Curtis Carmichael of the Queen’s Golden Gaels has been named winner of the Russ Jackson award, given to the Canadian university football player who best displays athletic ability, academic achievement and citizenship.
An academic all-Canadian last year, Carmichael, a fourth-year physical and health education student, led the Gaels this season with 34 receptions—many of them spectacular. He finished the season with 520 yards receiving and four touchdowns.
Carmichael will be the first member of his family to graduate from university. The product of a tough neighbourhood in Scarborough, he is a member of a community group called Nightlight, that works with people who are victims of drug addiction, disability or homelessness.
Carmichael, who hopes to enter teachers college next fall, also volunteers at two city high schools.
On campus, Carmichael is part of a group of volunteers who organize the Queen’s Adaptive Games, for children with intellectual disabilities.

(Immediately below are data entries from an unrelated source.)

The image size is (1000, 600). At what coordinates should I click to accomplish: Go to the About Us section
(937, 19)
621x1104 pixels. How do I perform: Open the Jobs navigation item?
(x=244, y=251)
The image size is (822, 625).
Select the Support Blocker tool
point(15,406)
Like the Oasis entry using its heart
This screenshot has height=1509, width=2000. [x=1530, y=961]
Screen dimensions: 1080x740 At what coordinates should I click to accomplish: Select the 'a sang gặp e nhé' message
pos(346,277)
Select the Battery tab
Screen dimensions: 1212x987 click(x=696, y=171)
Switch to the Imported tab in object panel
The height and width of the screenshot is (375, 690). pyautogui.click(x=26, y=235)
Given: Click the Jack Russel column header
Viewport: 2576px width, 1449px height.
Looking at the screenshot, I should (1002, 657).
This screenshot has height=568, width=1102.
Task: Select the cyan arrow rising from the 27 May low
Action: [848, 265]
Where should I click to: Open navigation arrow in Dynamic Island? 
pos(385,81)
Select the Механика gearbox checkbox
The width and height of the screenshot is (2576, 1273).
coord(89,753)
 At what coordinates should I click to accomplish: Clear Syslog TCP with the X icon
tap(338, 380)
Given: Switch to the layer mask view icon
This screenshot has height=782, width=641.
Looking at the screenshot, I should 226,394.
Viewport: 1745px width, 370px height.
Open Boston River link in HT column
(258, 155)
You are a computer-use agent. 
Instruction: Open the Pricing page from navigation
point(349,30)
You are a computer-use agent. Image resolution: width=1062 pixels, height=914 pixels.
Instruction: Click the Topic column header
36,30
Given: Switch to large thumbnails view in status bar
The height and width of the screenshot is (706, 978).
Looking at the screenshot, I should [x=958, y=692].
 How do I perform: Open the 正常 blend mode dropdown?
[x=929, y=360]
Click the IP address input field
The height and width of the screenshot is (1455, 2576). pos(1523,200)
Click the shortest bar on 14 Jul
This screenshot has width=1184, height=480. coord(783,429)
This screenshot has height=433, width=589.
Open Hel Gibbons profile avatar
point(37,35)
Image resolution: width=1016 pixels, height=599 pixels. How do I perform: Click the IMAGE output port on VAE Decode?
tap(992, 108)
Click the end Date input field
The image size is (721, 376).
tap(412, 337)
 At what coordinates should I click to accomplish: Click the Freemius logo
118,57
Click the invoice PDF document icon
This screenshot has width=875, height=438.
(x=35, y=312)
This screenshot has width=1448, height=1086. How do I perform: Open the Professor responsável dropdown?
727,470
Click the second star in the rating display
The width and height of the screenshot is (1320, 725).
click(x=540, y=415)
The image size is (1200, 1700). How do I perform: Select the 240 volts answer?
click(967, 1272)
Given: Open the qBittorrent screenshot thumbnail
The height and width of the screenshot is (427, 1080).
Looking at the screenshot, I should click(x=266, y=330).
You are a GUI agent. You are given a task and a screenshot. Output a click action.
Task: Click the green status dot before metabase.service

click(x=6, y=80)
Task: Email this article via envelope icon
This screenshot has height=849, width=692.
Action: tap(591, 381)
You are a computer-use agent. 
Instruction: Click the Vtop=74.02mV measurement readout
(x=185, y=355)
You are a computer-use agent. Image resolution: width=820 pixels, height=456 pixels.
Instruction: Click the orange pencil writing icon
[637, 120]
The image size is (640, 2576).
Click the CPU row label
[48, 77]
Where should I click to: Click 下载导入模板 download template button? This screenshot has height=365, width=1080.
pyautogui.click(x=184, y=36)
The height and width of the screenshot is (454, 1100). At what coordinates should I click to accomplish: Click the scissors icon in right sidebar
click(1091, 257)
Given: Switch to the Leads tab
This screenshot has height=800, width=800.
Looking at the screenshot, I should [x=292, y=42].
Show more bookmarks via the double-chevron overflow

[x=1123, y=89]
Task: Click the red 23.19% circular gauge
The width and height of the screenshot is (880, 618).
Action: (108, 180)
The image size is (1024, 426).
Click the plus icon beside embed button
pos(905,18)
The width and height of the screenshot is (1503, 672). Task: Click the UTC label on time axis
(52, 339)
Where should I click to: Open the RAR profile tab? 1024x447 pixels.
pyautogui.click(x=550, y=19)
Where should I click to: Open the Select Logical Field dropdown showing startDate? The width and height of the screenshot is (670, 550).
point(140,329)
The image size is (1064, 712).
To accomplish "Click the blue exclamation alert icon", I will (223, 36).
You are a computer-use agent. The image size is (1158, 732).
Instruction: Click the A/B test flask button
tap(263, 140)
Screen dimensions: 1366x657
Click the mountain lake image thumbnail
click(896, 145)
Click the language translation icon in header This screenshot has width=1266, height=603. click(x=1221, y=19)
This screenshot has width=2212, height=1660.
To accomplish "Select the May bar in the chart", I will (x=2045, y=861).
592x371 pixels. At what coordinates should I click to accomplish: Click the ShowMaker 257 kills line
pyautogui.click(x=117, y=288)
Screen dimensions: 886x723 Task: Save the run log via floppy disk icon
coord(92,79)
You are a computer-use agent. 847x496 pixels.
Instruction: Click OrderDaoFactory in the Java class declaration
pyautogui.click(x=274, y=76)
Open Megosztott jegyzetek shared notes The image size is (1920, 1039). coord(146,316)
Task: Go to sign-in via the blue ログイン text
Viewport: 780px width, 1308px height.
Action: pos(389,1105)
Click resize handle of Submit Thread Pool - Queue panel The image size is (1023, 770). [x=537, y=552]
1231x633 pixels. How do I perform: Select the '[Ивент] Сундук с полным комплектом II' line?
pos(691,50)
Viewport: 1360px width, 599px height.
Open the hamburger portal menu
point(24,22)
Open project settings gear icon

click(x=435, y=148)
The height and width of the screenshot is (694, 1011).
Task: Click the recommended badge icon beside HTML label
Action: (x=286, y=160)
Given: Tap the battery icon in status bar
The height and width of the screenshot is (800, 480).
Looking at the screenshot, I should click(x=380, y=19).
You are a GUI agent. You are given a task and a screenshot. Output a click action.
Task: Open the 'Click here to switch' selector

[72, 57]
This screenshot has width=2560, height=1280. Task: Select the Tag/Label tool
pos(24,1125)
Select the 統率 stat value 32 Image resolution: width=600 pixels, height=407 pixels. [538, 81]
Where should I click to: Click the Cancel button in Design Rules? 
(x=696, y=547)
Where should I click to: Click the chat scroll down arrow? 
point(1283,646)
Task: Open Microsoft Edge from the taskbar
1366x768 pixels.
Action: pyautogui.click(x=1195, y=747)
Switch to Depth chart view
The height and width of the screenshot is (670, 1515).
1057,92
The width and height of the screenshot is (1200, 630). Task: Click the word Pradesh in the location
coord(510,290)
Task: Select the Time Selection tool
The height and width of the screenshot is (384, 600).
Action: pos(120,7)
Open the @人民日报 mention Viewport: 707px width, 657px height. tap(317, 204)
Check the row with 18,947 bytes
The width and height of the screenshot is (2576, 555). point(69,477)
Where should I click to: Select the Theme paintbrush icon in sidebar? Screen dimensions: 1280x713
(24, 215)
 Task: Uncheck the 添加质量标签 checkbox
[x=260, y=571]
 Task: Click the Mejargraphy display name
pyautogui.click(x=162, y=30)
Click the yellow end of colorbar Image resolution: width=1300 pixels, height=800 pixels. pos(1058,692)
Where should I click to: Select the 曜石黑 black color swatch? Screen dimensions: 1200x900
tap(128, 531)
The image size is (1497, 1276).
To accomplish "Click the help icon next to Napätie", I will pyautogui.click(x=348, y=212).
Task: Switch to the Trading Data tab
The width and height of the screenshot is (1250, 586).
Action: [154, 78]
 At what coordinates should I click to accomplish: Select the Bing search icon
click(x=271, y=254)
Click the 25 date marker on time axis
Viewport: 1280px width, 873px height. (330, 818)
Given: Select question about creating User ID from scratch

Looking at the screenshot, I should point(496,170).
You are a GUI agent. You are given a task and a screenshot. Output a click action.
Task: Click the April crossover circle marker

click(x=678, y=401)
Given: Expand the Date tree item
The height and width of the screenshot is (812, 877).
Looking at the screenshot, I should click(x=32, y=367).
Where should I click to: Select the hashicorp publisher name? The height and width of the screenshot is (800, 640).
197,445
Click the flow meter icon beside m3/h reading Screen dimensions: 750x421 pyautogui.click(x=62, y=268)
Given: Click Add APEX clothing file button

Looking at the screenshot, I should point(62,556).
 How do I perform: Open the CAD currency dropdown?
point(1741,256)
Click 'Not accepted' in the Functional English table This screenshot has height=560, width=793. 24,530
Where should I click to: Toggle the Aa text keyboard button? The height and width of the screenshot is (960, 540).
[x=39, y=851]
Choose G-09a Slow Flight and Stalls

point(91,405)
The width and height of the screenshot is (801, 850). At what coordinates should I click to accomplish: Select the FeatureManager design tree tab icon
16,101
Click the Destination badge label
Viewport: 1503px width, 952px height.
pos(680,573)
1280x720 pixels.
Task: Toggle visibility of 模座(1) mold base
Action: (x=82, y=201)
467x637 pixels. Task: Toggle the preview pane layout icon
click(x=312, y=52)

Last summer, he travelled to Romania with a group called International Teams Canada that visited orphanages there.
Carmichael leads the weekly chapel group on the football team, and he’s a member of Navigators, a student Bible-study group at Queen's.
Carmichael is the fourth Queen’s player to win the award, following Curtis McLellan (2003), Jock Climie (1989) and Charlie Galunic, the inaugural winner in 1986. Queen’s is the only school in the history of the award to have four different players win it.
The other finalists for the Jackson award were Will Wojcik of Acadia, Jeremi Roch of Sherbrooke and D.J. Lalama of Manitoba.